Hans Jonas infatti, nel "Concetto di Dio dopo Auschwitz", aveva affermato -il suo vorrebbe essere più che un paradosso- che ”certamente Dio dovrebbe essere incomprensibile se con la bontà assoluta gli venisse attribuita anche l’onnipotenza”. E aggiunge che Dio non sarebbe intervenuto “ non perché non lo volle, ma perché non fu in condizione di farlo”. In altri termini: concedendo all’uomo la libertà è come se avesse rinunciato alla sua potenza. Da qui la sua impossibilità di intervenire nella storia del mondo. Alla fine però, e non poteva dire diversamente, Jonas riconosce che ogni teodicea, cioè ogni tentativo -compreso il suo- di rispondere a quelle che erano state anche le domande inquietanti domande di Giobbe, è soltanto un “balbettio”.

Ma tutto questo interrogarsi certamente scandaloso, questo sofferto “balbettio” ci riporta all’assurdo non solo umano di quella storia.

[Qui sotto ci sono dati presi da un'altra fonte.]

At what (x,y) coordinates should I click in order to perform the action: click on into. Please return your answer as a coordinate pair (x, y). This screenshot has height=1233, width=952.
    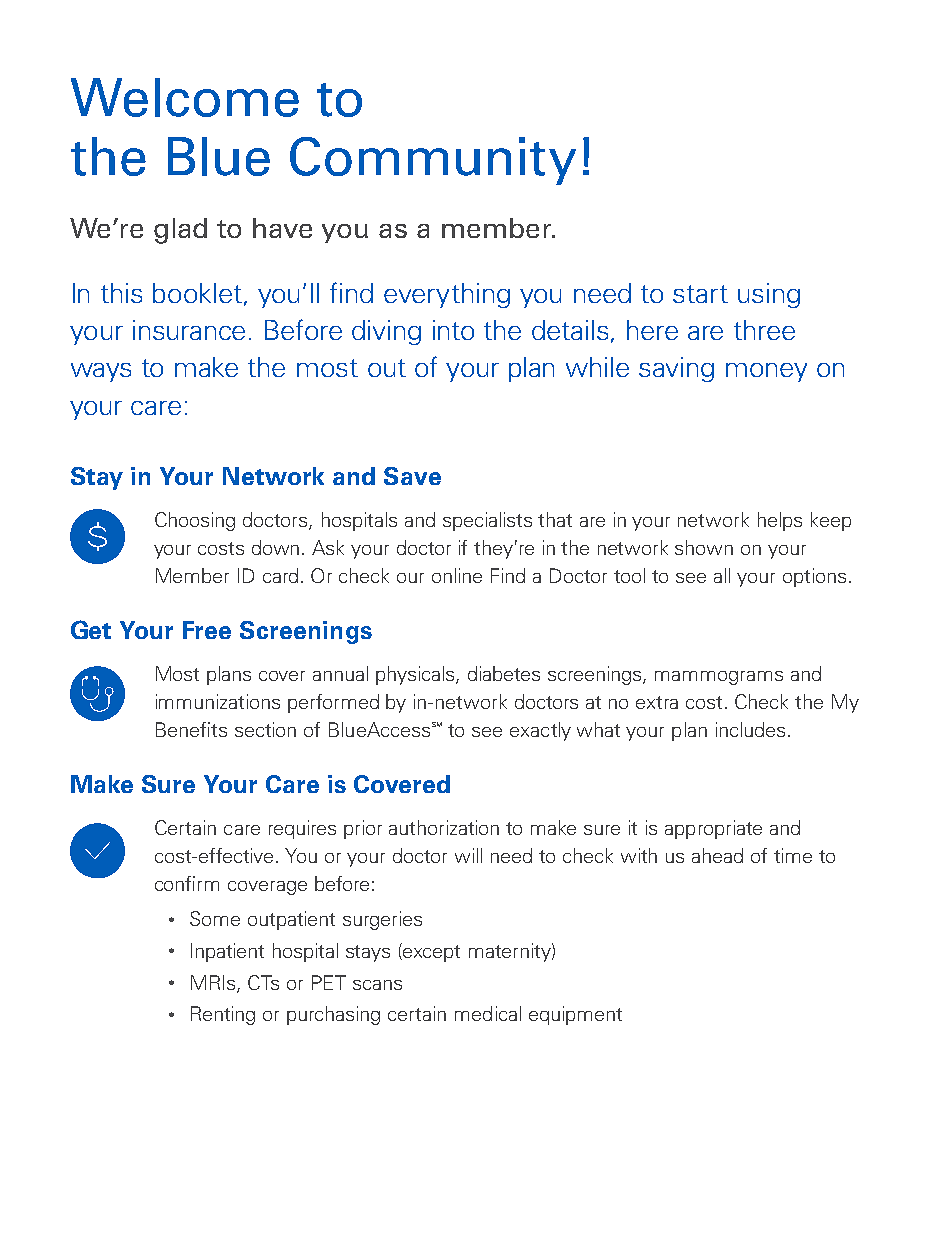
    Looking at the image, I should click on (453, 330).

Ma non è dalla filosofia che può giungerci la salvezza, aggiunge altrove Hans Jonas: questa ha la missione unica di tener vive le “antiche, venerabili, grandi idee della sfera etica e di riformularle in accordo ai nuovi modelli cognitivi.

Per la responsabilizzazione etica dell’umanità. 

Un ragazzo salvato dal campo di sterminio e divenuto premio Nobel, Imre Kertesz così dirà su un libro "Il secolo infelice", presentato dall’ultimo domenicale del Sole24ore: "…qualsiasi dittatura contiene in sé la virtualità di Auschwitz".

E una rimeditazione del famoso detto di Adorno, secondo cui, dopo Auschwitz, non si possono più scrivere poesie. Kertesz lo rilegge così: dopo Auschwitz si possono scrivere poesie solo su Auschwitz.


Giuseppe Campione © Diritti Riservati
(ex Presidente Regione Sicilia n.d.r.)

Posta un commento

1 Commenti

  1. Sono in linea con quello che ha scritto Hans Jonas. Dio non è intervenuto proprio perché ha dato libertà all'uomo di decidere delle proprie azioni. Non è che Dio non abbia visto o si sia chiuso gli occhi di fronte alle ignominie. Nel bene, o nel sommo male, ha lasciato che l'uomo agisse a propria discrezione.
    Ecco la risposta alla domanda che spesso ci poniamo anche in altre umane occasioni:"Ma Dio non vede? Come può permettere certe cose?".
    La risposta, ripeto, per le cose che ci riguardano, è da ricercare nella nostra totale libertà d'azione e di pensiero che Lui ci ha concesso. Dio è sommamente coerente, nel nostro rispetto, anche quando non lo meriteremmo.
    Poi ognuno pagherà per quanto ha fatto, alla resa dei conti.